*** MATERIAL TO PROCESS ***
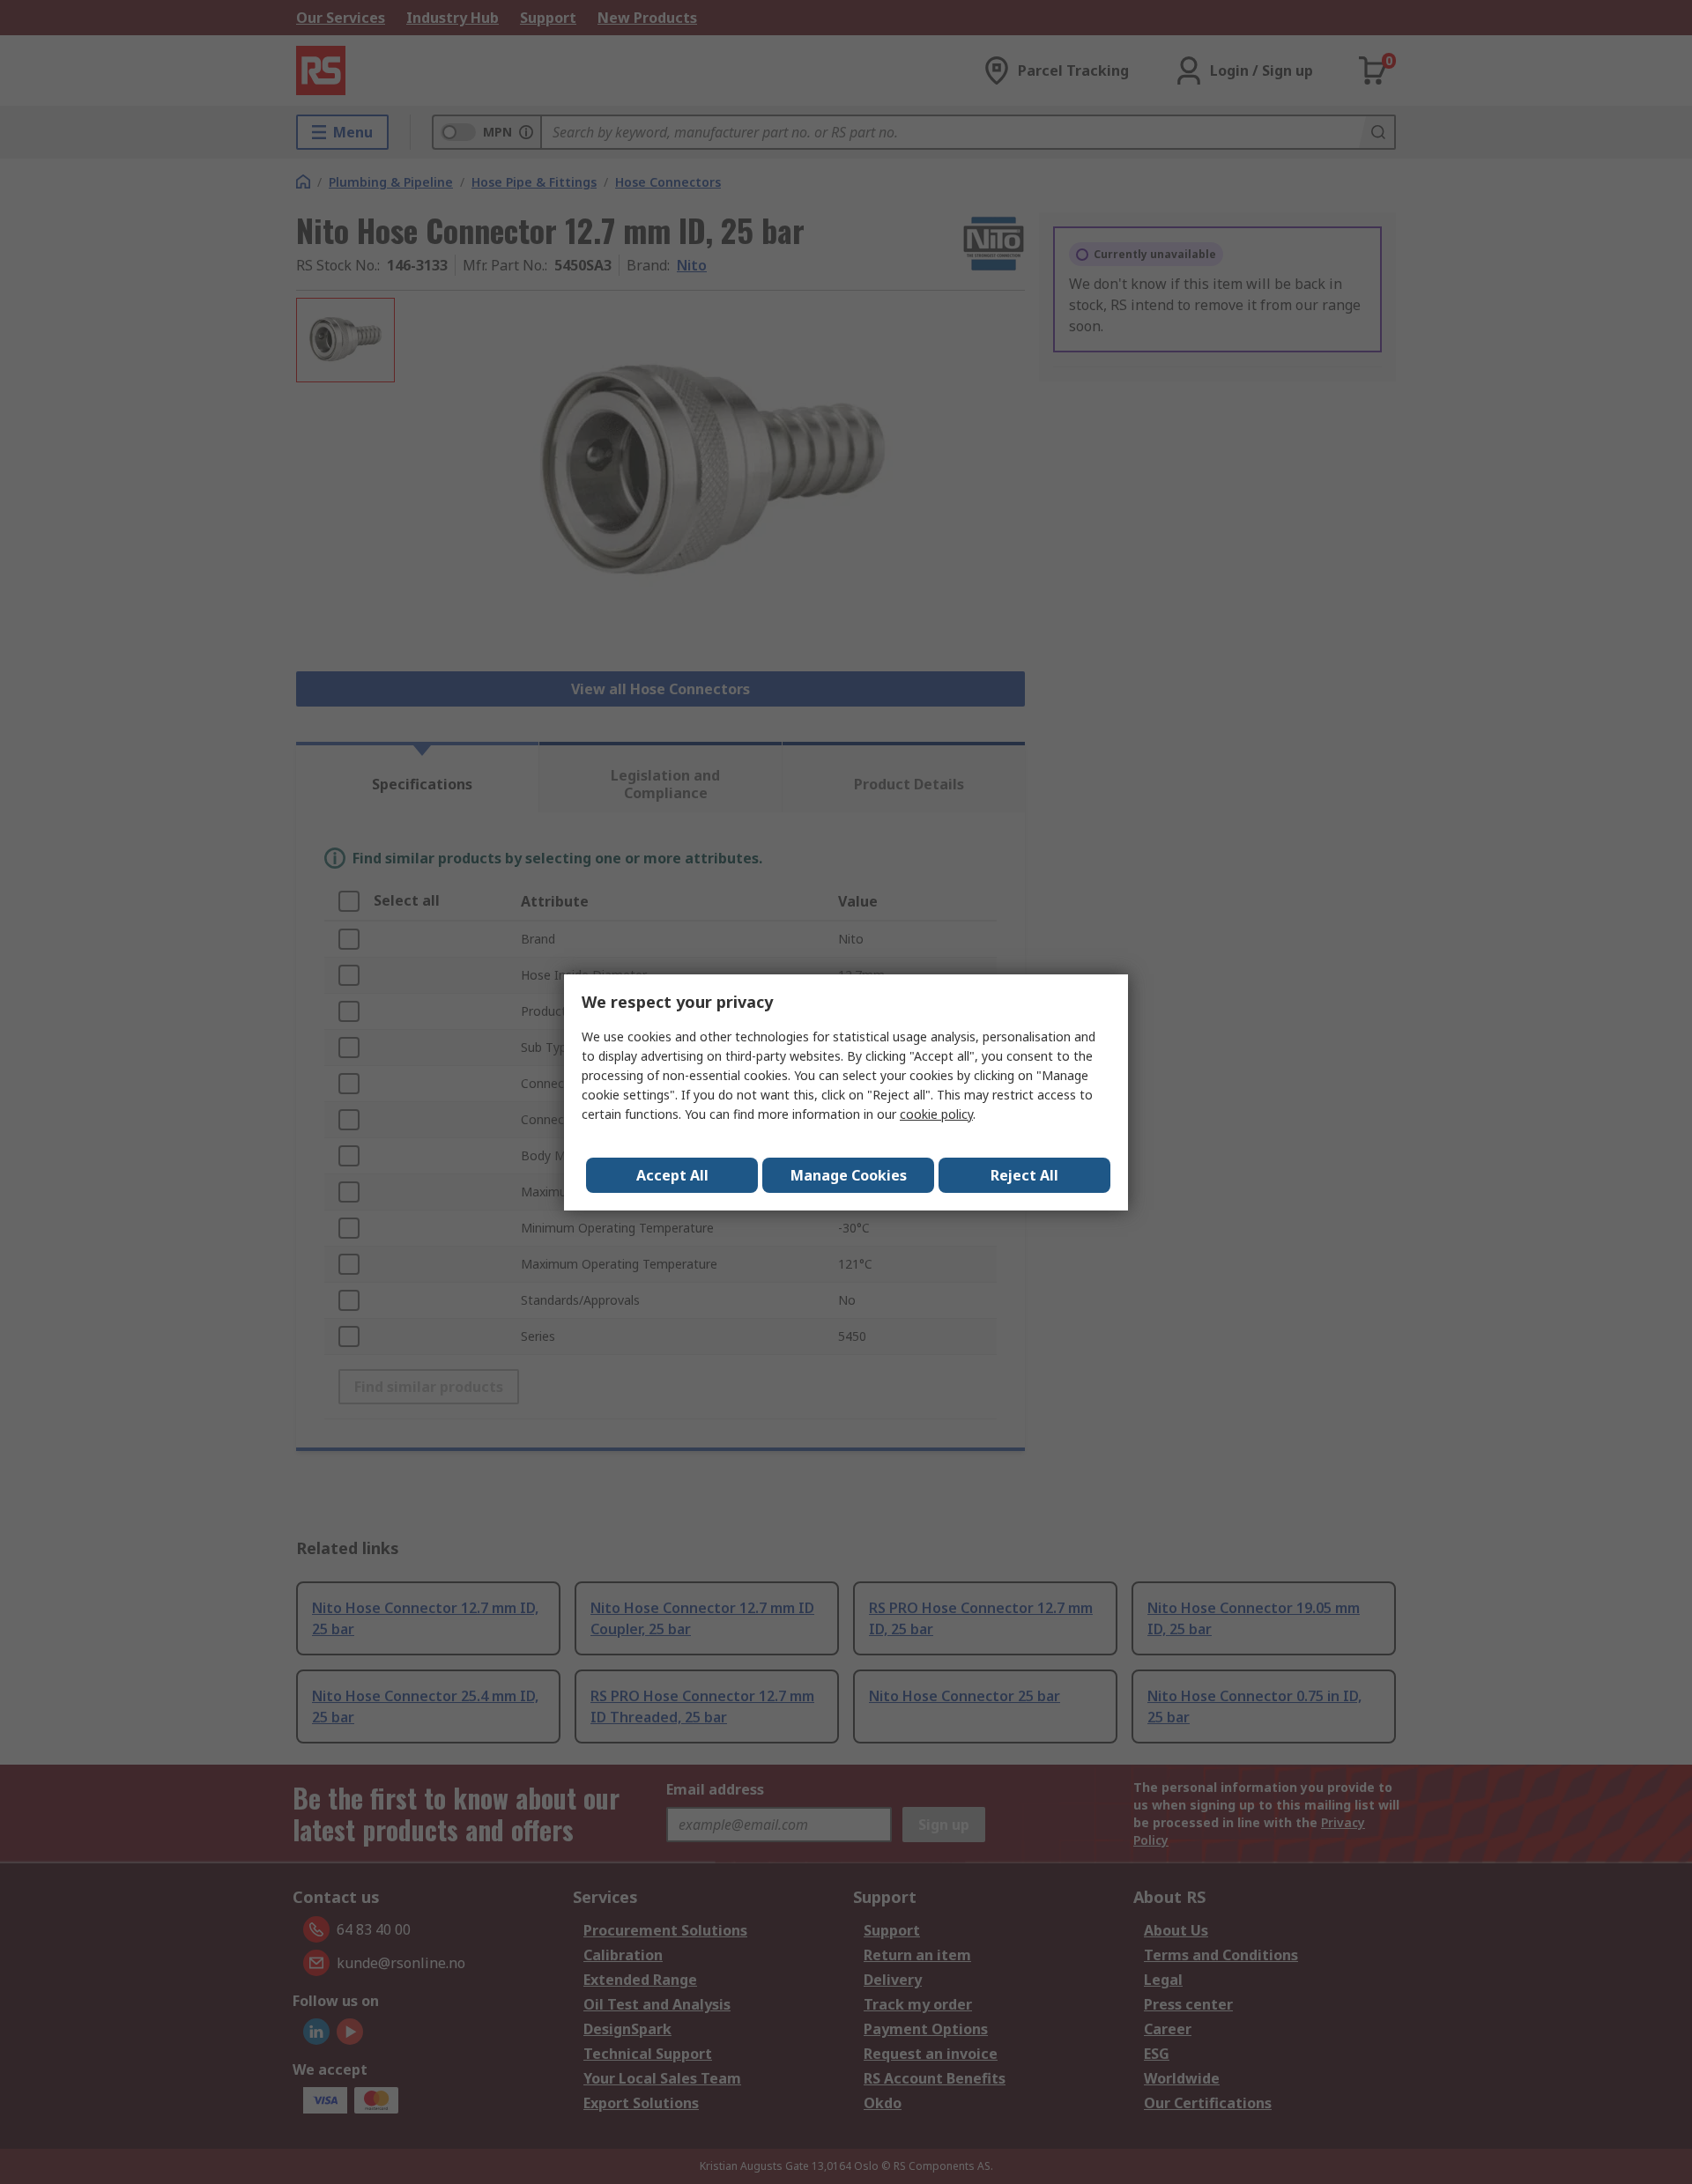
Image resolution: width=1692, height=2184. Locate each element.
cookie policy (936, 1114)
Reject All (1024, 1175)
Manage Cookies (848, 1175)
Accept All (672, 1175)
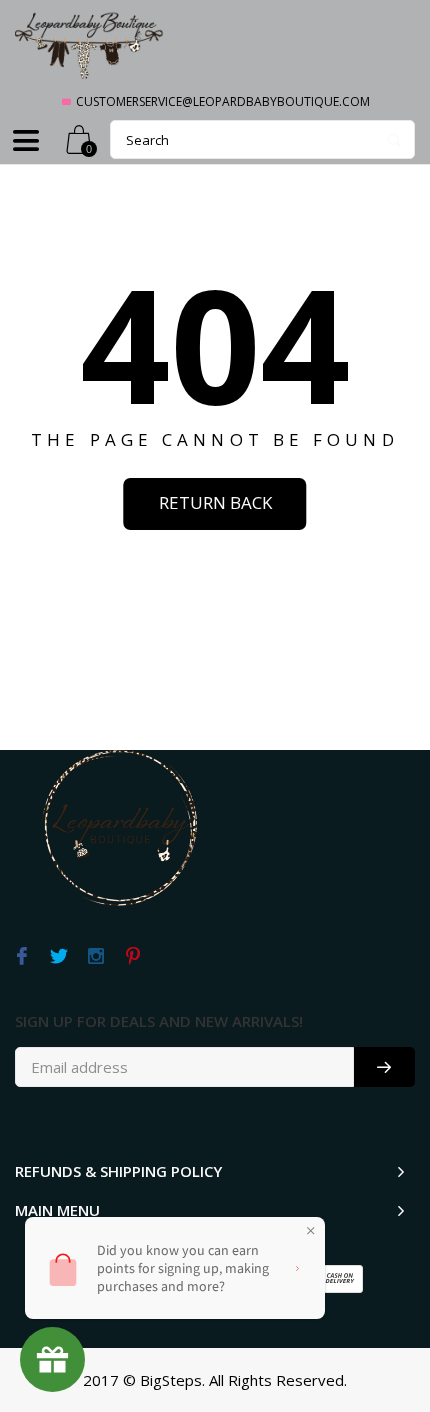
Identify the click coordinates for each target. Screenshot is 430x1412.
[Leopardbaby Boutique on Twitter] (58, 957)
***
Transcribe every line in the entries above, taking out only the images.

# EXERCISE SOLUTION
Image resolution: width=1692, height=2184. Locate each element.
cookie policy (936, 1114)
Reject All (1024, 1175)
Manage Cookies (848, 1175)
Accept All (672, 1175)
Identify the click coordinates for each target. Screenshot is 430x1412.
[Leopardbaby Boutique on Twitter] (58, 957)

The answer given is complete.